O apóstolo Paulo escolheu iniciar novas congregações em cidades estratégicas. Em sua segunda viagem missionária, ele estabeleceu uma igreja em Tessalônica, e ela se tornou um modelo para outras (1Ts 1:7-8). Peter Wagner declarou que plantar igrejas é o mais eficiente método evangelístico. Ellen G. White também afirmou: “Igrejas devem ser plantadas. […] Não deveria haver pedidos para que pastores fixos fossem colocados em nossas igrejas […] a igreja deve ser educada e capacitada para fazer um trabalho eficiente. Seus membros devem ser obreiros cristãos, devotados ao Senhor”.8

Para que isso se torne realidade, igrejas grandes ou centrais de distritos devem se tornar centros evangelísticos e de treinamento de obreiros, facilitando o processo de multiplicação de novas congregações. Os pastores devem ser treinadores e capacitadores, enquanto os anciãos devem fazer a obra pastoral local, cuidando do rebanho. Esse parece ser o modelo de igreja do Novo Testamento e também o sistema pelo qual o movimento adventista experimentou rápido crescimento em seu início. Como ouvi recentemente, “a igreja apostólica cresceu rapidamente porque não tinha membros, somente discípulos.”

Assim, como todos são chamados para ser discípulos, todo discípulo pode se tornar um plantador de igrejas. Nossas diferenças de estilo, personalidade e dons espirituais afetarão o tipo de igreja que iremos plantar e nossa função dentro dessa nova congregação. Tal igreja será um ambiente propício para a formação de novos discípulos e sua assimilação no corpo de Cristo.

Recentemente, visitei o pastor Tim Madding. Ele está desenvolvendo um projeto inovador dentro de nosso modelo eclesiástico, estabelecendo uma nova congregação em Silver Spring, Estados Unidos.
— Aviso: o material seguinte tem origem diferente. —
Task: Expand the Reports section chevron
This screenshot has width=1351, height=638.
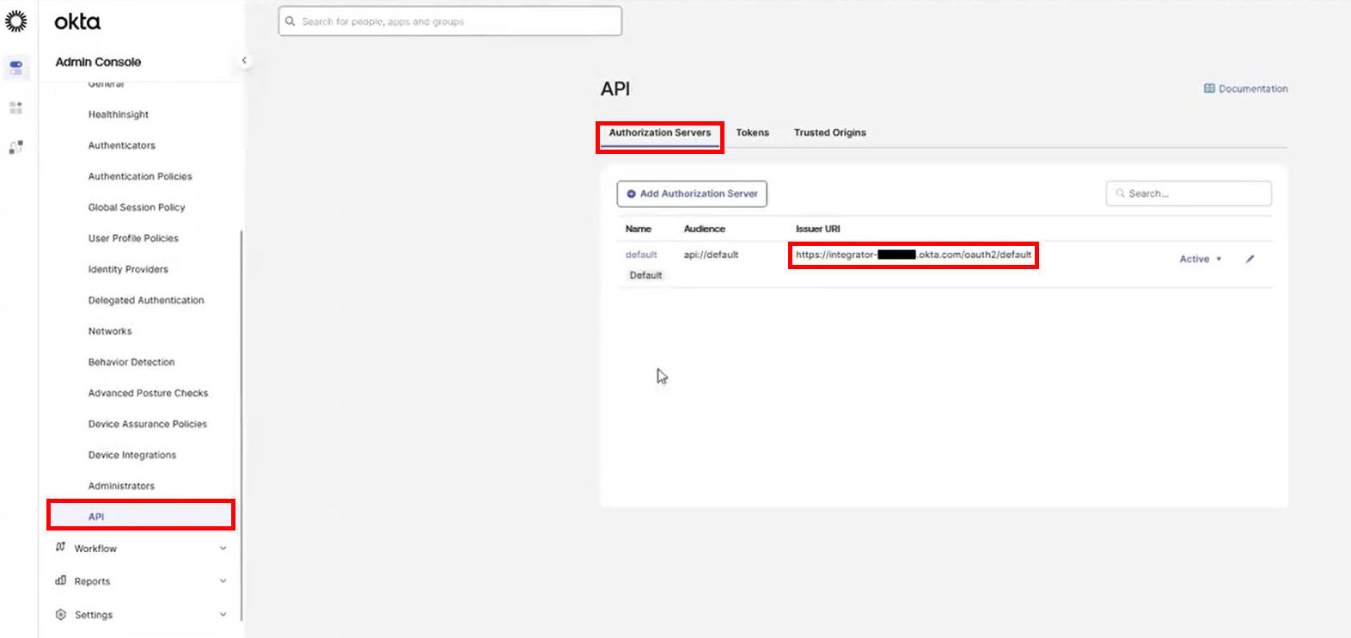Action: pyautogui.click(x=223, y=581)
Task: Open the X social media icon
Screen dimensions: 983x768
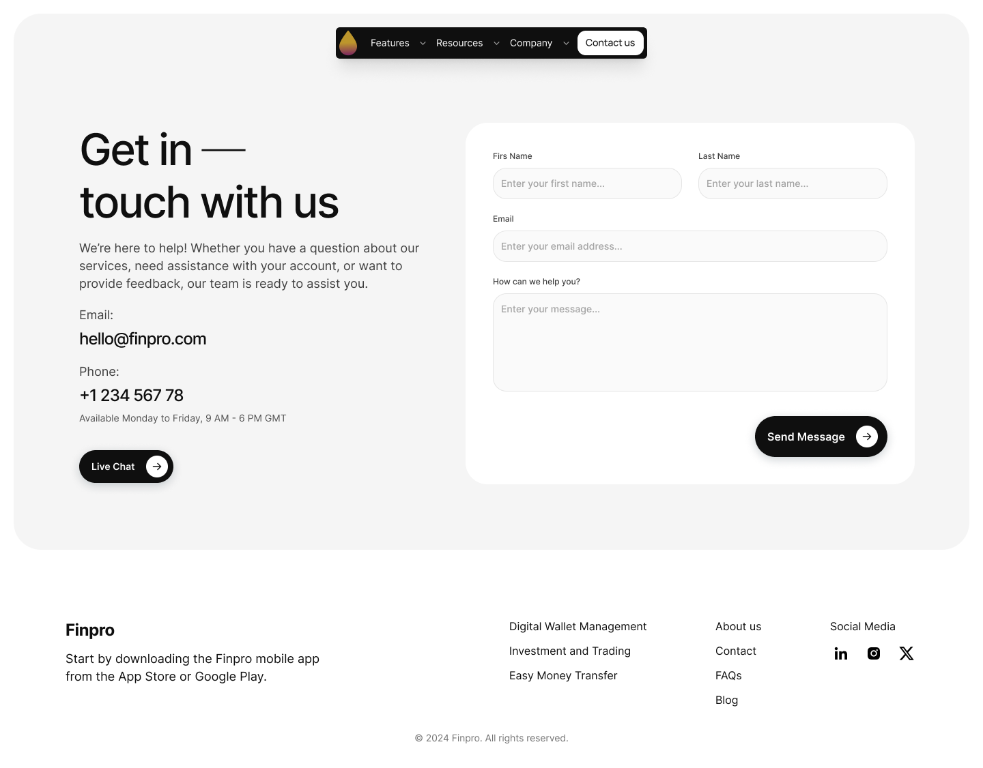Action: point(907,653)
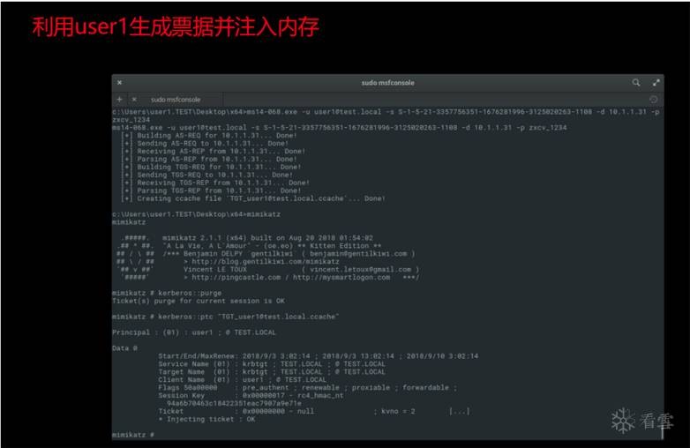690x448 pixels.
Task: Click the fullscreen expand arrows icon
Action: tap(656, 82)
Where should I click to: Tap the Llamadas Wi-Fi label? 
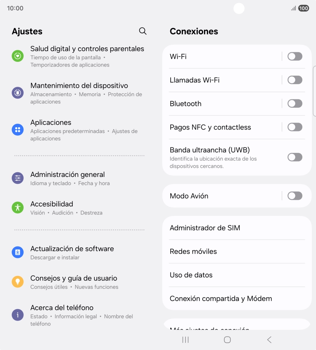pyautogui.click(x=195, y=80)
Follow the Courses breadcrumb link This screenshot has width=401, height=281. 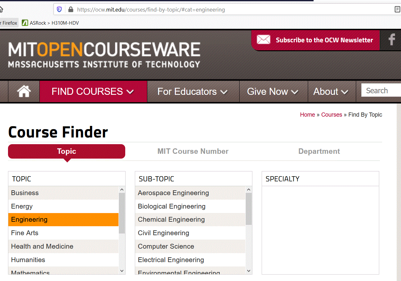(331, 115)
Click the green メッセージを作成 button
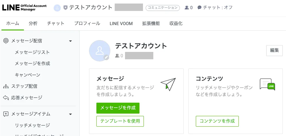 (118, 108)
Segundo Madding, esse projeto recém-iniciado não é uma nova igreja no sentido de criar toda a estrutura de liderança, departamentos e diferentes comissões. Eles estão utilizando um modelo multisite de plantio de igreja, o que favorece a maximização de recursos locais nos serviços oferecidos à comunidade. Tem o objetivo de alcançar pessoas que estejam desconectadas da igreja ou procurando uma oportunidade para ser mais ativas, fazendo a diferença na comunidade.

Jesus declarou a Seus discípulos: “A colheita é grande, mas os trabalhadores são poucos. Peçam, pois, ao Senhor da colheita que envie trabalhadores para a Sua colheita” (Mt 9:37-38). Sem dúvida, a seara é muito grande, e “a essência da chuva serôdia não pode vir até que a maior parte da igreja esteja […] trabalhando com Deus”.9 Não fomos chamados neste tempo para fazer um trabalho mais eficiente; fomos chamados para concluir a missão. 

Referências

  • 1 United Nations Population Fund, “Urbanization”, <unfpa.org>, outubro de 2016.
  • 2 Ellen G. White, Ministério para as Cidades (Tatuí, SP: CPB, 2012), p. 9.
  • 3 C. Peter Wagner, Strategies for Church Growth, (Ventura, CA: Regal Books, 1987), p. 50.
  • 4 Ellen G. White, Letter 262, 1903, <egwwritings.org>.
  • 5 The Ministerial Association, Elder’s Handbook (Silver Spring, MD: General Conference of Seventh-day Adventists, 1994), p. 13.
  • 6 Ellen G. White, Atos dos Apóstolos, <egwwritings.org>, p. 9.
  • 7 The Ministerial Association, p. 15.
  • 8 Ellen G. White, Important Testimony, 1903, PH038, <egwwritings.org>.
  • 9 Ellen G. White, Review and Herald, 21/07/1896, <egwwritings.org>.